* [Metin Parçası]
--- --- ---
ŞANLIURFA (AA) - MEHMET FATİH ASLAN - Türkiye'nin Kovid-19 ile mücadele sürecinde 18 yaş ve üstünde en az iki doz aşılanma oranında son sırada yer alan Şanlıurfa'da, hastalığa yakalanan Hüseyin Songur, sosyal medyada yapılan olumsuz paylaşımlara inanıp aşı olmamanın pişmanlığını yaşıyor.
Kentte, "hastalık kapmayacakları" ya da "hastalığı kolay atlatacakları" düşüncesiyle ya da karşıt görüşlülerin etkisiyle Kovid-19 aşısı yaptırmayan, ihmal eden ve bunun sonucunda hastalığa yakalananların büyük bölümü hastanelere başvuruyor. Kimisi yoğun bakımda kimisi serviste tedavi gören bu vatandaşlar, hastalığın acı tecrübesini yaşıyor.
Sosyal medyadaki olumsuz paylaşımlara inanarak aşı yaptırmayan, daha sonra da hastalığa yakalanan 49 yaşındaki Hüseyin Songur, pişmanlığını AA muhabirine anlattı.
Şanlıurfa Eğitim ve Araştırma Hastanesi Pandemi Servisi'nde tedavi gören Songur, 10 günden bu yana Kovid-19 nedeniyle acı çektiğini söyledi.
Hastalığı önce grip sandığını belirten Songur, "Gün geçtikçe acılarım, ateşim artıyordu. Kovid-19'dan korktuğum için önce hastaneye gelemedim. Bir sağlık kabinine giderek serum yaptırdım, ağrı kesiciler kullandım. Ancak hastalığım bir türlü geçmedi. En son titremeler de başlayınca hastaneye başvurdum." dedi.
Çektirdiği tomografinin sonucunda akciğerinde Kovid-19'un neden olduğu tahribatın tespit edildiğini anlatan Songur, sonrasında hastanede tedavi görmeye başladığını dile getirdi.
--- --- ---
* [Sağlanan Veriler]
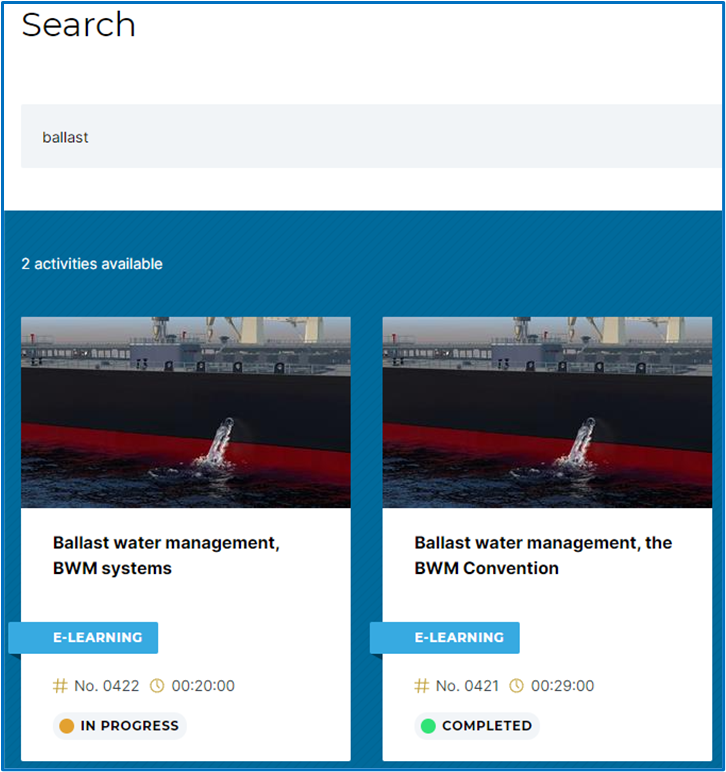
Task: Click the search field containing 'ballast'
Action: point(371,136)
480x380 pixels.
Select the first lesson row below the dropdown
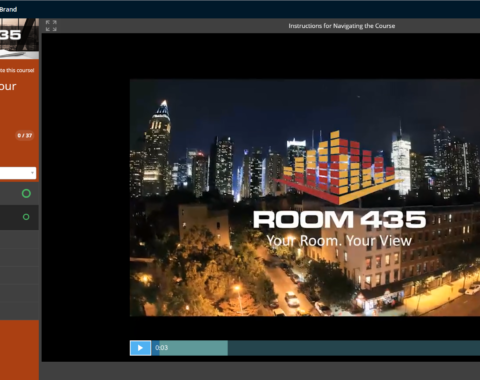[19, 194]
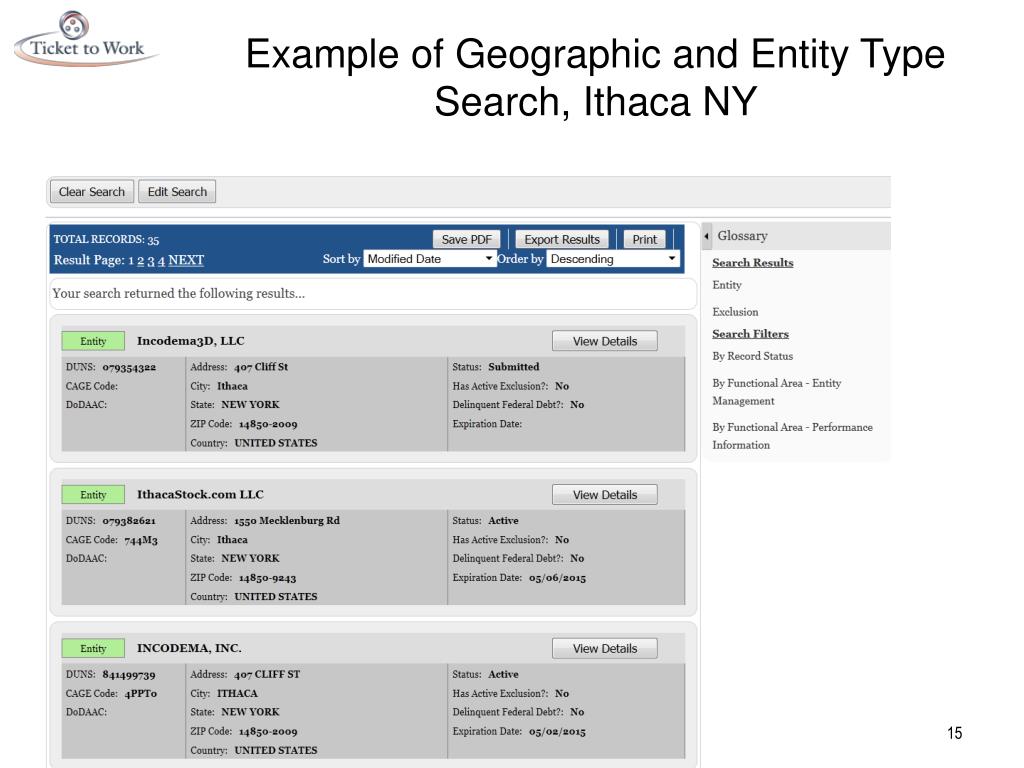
--- --- ---
* [İş Emri 1] Lütfen metin parçasında "ŞANLIURFA (AA) - MEHMET" ifadesiyle başlayıp "AA muhabirine anlattı." ifadesiyle biten bölümü aynen aktarın.
* [İş Emri 2] Metin parçasına göre Hüseyin Songur kaç yaşındadır?

* [Alıştırma Çıktısı 1]
ŞANLIURFA (AA) - MEHMET FATİH ASLAN - Türkiye'nin Kovid-19 ile mücadele sürecinde 18 yaş ve üstünde en az iki doz aşılanma oranında son sırada yer alan Şanlıurfa'da, hastalığa yakalanan Hüseyin Songur, sosyal medyada yapılan olumsuz paylaşımlara inanıp aşı olmamanın pişmanlığını yaşıyor.
Kentte, "hastalık kapmayacakları" ya da "hastalığı kolay atlatacakları" düşüncesiyle ya da karşıt görüşlülerin etkisiyle Kovid-19 aşısı yaptırmayan, ihmal eden ve bunun sonucunda hastalığa yakalananların büyük bölümü hastanelere başvuruyor. Kimisi yoğun bakımda kimisi serviste tedavi gören bu vatandaşlar, hastalığın acı tecrübesini yaşıyor.
Sosyal medyadaki olumsuz paylaşımlara inanarak aşı yaptırmayan, daha sonra da hastalığa yakalanan 49 yaşındaki Hüseyin Songur, pişmanlığını AA muhabirine anlattı.

* [Alıştırma Çıktısı 2] Hüseyin Songur 49 yaşındadır.